ENGL 127 Research Writing: Social Sciences (Schaefer)

This research guide is for students in Amanda Schaefer's English 127: Focus on Family & Home

Mapping a Topic

Getting Started on your Seminar

Map out the Connections

Step 1: Start with what you know & what to know

Brainstorm ways in which your umbrella topic can be focused into related subtopics and questions.

Step 2: Use library resources to explore different aspects of your starting topic. 

Type your group topic into the library's One Search. Look over the results of your search to get a sense of the range of issues that connect to your starting topic. 

  • Pro Tip 1: Try search terms that capture a topic from different points of view. Ex: "home owners" OR renters
  • Pro Tip 2: Put phrases in quotes to keep your search words together. Ex: "American dream"
  • Pro Tip 3: If you see a title that looks intriguing or it's unclear what the source is about, click on the title and scroll down the page. Read the description and review the associated Subject Terms to get a sense of the source is about. Subject Terms are also a great way to find specialized vocabulary on a topic, and if you click on one, it links to other library resources on the same subject. 
Step 3: Create a Concept Map of your group presentation (*and later of your individual essay)

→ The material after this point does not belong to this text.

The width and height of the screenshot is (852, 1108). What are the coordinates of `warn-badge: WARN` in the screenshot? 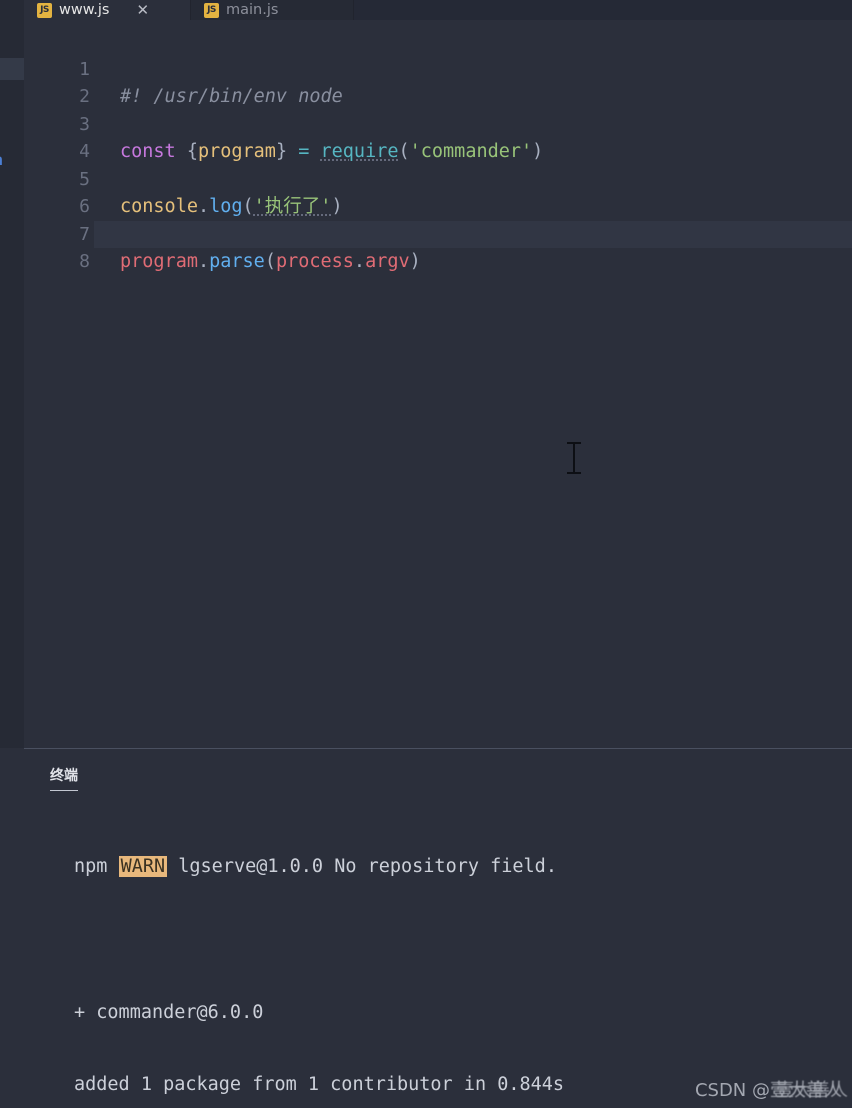 It's located at (143, 867).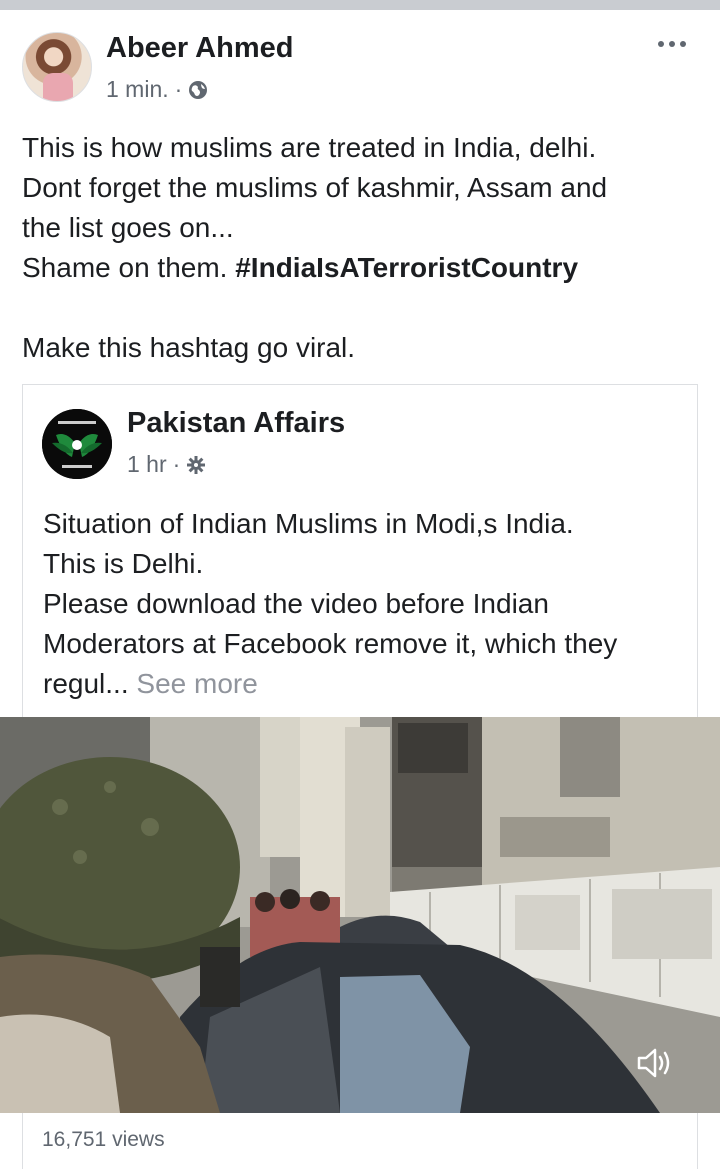 Image resolution: width=720 pixels, height=1169 pixels. I want to click on hashtag-link: #IndiaIsATerroristCountry, so click(406, 268).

Understand the landscape of your topic

Try the resources and tips below to help you map out your topic and find a strong group focus and strong individual focus. 

Browse GVRL:

Skim over the list of articles you get. Do any connecting topics pop out at you? (Write them down!)

Search GVRL:

Try a more strategic search. Type in one or two words that capture more specific aspects of that umbrella topic. For ex: 

  • for Education, I might type in "community colleges" or "first-year students"
  • for Equality, I might type in "equal rights" or "affirmative action" or "racial equity"

Browse CQ Researcher:

CQ Researcher is a library database of thorough, well-researched reports on a wide range of current topics. CQ Researcher is set up so that it starts with broad topics and then, as you click on topics, it leads down to more specific topic reports. This is a great way to find subtopics and if you end up writing about a topic covered in a current CQ report, you will have a great source of reliable info and leads to much more.

Search the Web

Type your topics into a Google search bar. Skim the list of results for connecting ideas. (Do not open/click on any of the results. You are just looking for connecting ideas!)

Google Web Search

Picking Your Topic Is Research

Creating a Concept Map

Research is a process and your topic will evolve.

A topic map, also called a concept map, is a helpful way to start to identify:

  • areas for research
  • key words to use in research
  • possible ways to narrow and focus your research project. You may start with one topic in the center and end up writing in depth about one of the connected subtopics you identified.
Topic Scope:

As you research and learn, you may find you need to go narrower or broader, or slightly change your focus.

  • Based on the background information you gather, you may decide to slightly change your topic focus - that's ok and is a normal part of research!
  • You may find too much information to wade through, so you will need to narrow your topic.
  • You may find too little information, so you will need to broaden your topic and focus.